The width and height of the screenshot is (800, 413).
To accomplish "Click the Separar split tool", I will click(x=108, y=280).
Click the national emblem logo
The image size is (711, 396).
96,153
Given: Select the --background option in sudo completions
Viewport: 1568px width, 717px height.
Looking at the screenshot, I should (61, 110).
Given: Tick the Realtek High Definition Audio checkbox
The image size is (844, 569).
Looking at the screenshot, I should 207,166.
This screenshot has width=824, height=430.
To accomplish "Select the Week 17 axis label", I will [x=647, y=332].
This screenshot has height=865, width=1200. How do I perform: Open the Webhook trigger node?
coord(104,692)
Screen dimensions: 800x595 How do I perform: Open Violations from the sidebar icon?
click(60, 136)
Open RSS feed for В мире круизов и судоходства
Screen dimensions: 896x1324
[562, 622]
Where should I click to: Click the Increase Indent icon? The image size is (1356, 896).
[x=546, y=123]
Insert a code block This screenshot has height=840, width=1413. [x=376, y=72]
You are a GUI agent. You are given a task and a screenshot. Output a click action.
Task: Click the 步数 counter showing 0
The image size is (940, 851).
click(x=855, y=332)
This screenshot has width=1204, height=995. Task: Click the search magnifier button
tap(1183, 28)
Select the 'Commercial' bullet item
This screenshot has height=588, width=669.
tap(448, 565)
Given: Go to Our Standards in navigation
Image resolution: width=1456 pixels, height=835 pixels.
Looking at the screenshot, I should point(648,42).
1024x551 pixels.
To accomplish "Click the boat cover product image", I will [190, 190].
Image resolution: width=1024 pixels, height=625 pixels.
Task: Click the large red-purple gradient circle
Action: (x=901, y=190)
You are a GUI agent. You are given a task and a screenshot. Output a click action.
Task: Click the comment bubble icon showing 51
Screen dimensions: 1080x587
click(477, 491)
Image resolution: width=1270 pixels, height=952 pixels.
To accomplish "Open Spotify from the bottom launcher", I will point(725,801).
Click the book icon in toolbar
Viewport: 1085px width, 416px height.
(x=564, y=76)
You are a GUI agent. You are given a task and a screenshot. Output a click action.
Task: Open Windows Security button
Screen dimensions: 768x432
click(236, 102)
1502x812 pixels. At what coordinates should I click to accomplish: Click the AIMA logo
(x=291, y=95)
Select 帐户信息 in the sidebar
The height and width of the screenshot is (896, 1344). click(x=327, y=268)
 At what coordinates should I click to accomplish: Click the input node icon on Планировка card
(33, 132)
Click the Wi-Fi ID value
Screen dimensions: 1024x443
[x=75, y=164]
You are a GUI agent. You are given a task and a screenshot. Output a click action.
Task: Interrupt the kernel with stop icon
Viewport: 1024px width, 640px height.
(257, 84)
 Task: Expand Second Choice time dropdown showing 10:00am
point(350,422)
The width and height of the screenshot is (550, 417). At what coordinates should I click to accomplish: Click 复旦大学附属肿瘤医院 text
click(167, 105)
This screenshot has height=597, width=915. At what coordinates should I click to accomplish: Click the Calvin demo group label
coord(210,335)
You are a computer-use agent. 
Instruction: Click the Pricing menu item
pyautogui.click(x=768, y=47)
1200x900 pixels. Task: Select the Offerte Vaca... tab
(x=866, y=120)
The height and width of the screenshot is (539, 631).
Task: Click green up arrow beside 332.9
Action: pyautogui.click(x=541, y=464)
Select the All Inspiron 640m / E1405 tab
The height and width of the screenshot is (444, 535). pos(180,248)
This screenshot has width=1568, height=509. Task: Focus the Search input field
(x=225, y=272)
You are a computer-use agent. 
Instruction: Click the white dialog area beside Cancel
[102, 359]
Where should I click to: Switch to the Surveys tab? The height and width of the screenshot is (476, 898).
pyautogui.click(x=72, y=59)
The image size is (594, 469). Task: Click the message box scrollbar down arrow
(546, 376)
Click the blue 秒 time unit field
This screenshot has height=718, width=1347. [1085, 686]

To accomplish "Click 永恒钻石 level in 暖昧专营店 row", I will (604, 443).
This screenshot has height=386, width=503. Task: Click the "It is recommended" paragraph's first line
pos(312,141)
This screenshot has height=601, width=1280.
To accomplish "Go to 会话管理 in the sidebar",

● What is expected
Reproduce the records above exactly, character for character.

● Answer below
The width and height of the screenshot is (800, 413).
To accomplish "Click the Separar split tool", I will click(x=108, y=280).
Click the national emblem logo
The image size is (711, 396).
96,153
Given: Select the --background option in sudo completions
Viewport: 1568px width, 717px height.
Looking at the screenshot, I should (61, 110).
Given: Tick the Realtek High Definition Audio checkbox
The image size is (844, 569).
Looking at the screenshot, I should 207,166.
This screenshot has width=824, height=430.
To accomplish "Select the Week 17 axis label", I will [x=647, y=332].
This screenshot has height=865, width=1200. How do I perform: Open the Webhook trigger node?
coord(104,692)
Screen dimensions: 800x595 How do I perform: Open Violations from the sidebar icon?
click(60, 136)
Open RSS feed for В мире круизов и судоходства
Screen dimensions: 896x1324
[562, 622]
Where should I click to: Click the Increase Indent icon? The image size is (1356, 896).
[x=546, y=123]
Insert a code block This screenshot has height=840, width=1413. [x=376, y=72]
You are a GUI agent. You are given a task and a screenshot. Output a click action.
Task: Click the 步数 counter showing 0
The image size is (940, 851).
click(x=855, y=332)
This screenshot has width=1204, height=995. Task: Click the search magnifier button
tap(1183, 28)
Select the 'Commercial' bullet item
This screenshot has height=588, width=669.
tap(448, 565)
Given: Go to Our Standards in navigation
Image resolution: width=1456 pixels, height=835 pixels.
Looking at the screenshot, I should point(648,42).
1024x551 pixels.
To accomplish "Click the boat cover product image", I will [190, 190].
Image resolution: width=1024 pixels, height=625 pixels.
Task: Click the large red-purple gradient circle
Action: (x=901, y=190)
You are a GUI agent. You are given a task and a screenshot. Output a click action.
Task: Click the comment bubble icon showing 51
Screen dimensions: 1080x587
click(477, 491)
Image resolution: width=1270 pixels, height=952 pixels.
To accomplish "Open Spotify from the bottom launcher", I will point(725,801).
Click the book icon in toolbar
Viewport: 1085px width, 416px height.
(x=564, y=76)
You are a GUI agent. You are given a task and a screenshot. Output a click action.
Task: Open Windows Security button
Screen dimensions: 768x432
click(236, 102)
1502x812 pixels. At what coordinates should I click to accomplish: Click the AIMA logo
(x=291, y=95)
Select 帐户信息 in the sidebar
The height and width of the screenshot is (896, 1344). click(x=327, y=268)
 At what coordinates should I click to accomplish: Click the input node icon on Планировка card
(33, 132)
Click the Wi-Fi ID value
Screen dimensions: 1024x443
[x=75, y=164]
You are a GUI agent. You are given a task and a screenshot. Output a click action.
Task: Interrupt the kernel with stop icon
Viewport: 1024px width, 640px height.
(257, 84)
 Task: Expand Second Choice time dropdown showing 10:00am
point(350,422)
The width and height of the screenshot is (550, 417). At what coordinates should I click to accomplish: Click 复旦大学附属肿瘤医院 text
click(167, 105)
This screenshot has height=597, width=915. At what coordinates should I click to accomplish: Click the Calvin demo group label
coord(210,335)
You are a computer-use agent. 
Instruction: Click the Pricing menu item
pyautogui.click(x=768, y=47)
1200x900 pixels. Task: Select the Offerte Vaca... tab
(x=866, y=120)
The height and width of the screenshot is (539, 631).
Task: Click green up arrow beside 332.9
Action: pyautogui.click(x=541, y=464)
Select the All Inspiron 640m / E1405 tab
The height and width of the screenshot is (444, 535). pos(180,248)
This screenshot has width=1568, height=509. Task: Focus the Search input field
(x=225, y=272)
You are a computer-use agent. 
Instruction: Click the white dialog area beside Cancel
[102, 359]
Where should I click to: Switch to the Surveys tab? The height and width of the screenshot is (476, 898).
pyautogui.click(x=72, y=59)
The image size is (594, 469). Task: Click the message box scrollbar down arrow
(546, 376)
Click the blue 秒 time unit field
This screenshot has height=718, width=1347. [1085, 686]

To accomplish "Click 永恒钻石 level in 暖昧专营店 row", I will (604, 443).
This screenshot has height=386, width=503. Task: Click the "It is recommended" paragraph's first line
pos(312,141)
This screenshot has height=601, width=1280.
To accomplish "Go to 会话管理 in the sidebar",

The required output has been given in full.